Este Día de la Madre es diferente a todos los Días de la Madre que viví durante mis 33 años. En primer lugar porque con la llegada de Emilio, es la primera vez que lo voy a festejar como mamá. Pero -paradojas agridulces de la vida- es el primer año que no tengo a mi mamá para decirle “feliz día, mamita”, abrazarla y decirle cuánto la quiero y cuán importante es para mí.

Teñido de claroscuros, este día conjuga varias emociones: la felicidad y la emoción de ser mamá de un bebé que nos tiene locos de amor a todos los de la familia, y, al mismo tiempo, el vacío y el dolor por la pérdida de la mujer más importante de mi vida.

**Consigna:**
Copia del texto sobre el Día de la Madre el fragmento que va de "Este Día de" a "es para mí.". Los registros provienen de otra fuente.

**Datos proporcionados:**
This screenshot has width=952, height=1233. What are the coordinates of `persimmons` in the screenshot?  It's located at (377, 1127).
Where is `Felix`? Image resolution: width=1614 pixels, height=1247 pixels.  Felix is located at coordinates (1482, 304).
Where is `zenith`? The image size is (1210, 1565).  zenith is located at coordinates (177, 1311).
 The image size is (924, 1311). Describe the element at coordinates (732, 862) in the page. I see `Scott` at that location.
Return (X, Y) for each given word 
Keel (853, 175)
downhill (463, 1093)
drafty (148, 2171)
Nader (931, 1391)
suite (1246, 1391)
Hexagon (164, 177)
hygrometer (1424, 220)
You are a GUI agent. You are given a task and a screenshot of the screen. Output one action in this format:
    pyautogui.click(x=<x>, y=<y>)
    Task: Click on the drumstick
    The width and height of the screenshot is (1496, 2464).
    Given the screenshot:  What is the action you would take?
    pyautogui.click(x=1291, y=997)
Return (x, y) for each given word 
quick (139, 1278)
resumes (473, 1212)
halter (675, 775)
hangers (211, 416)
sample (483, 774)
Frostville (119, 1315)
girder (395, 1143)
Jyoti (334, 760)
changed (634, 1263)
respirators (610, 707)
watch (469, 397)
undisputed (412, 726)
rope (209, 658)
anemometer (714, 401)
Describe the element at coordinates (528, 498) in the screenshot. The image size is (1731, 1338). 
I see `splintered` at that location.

**Respuesta escrita:**
Este Día de la Madre es diferente a todos los Días de la Madre que viví durante mis 33 años. En primer lugar porque con la llegada de Emilio, es la primera vez que lo voy a festejar como mamá. Pero -paradojas agridulces de la vida- es el primer año que no tengo a mi mamá para decirle “feliz día, mamita”, abrazarla y decirle cuánto la quiero y cuán importante es para mí.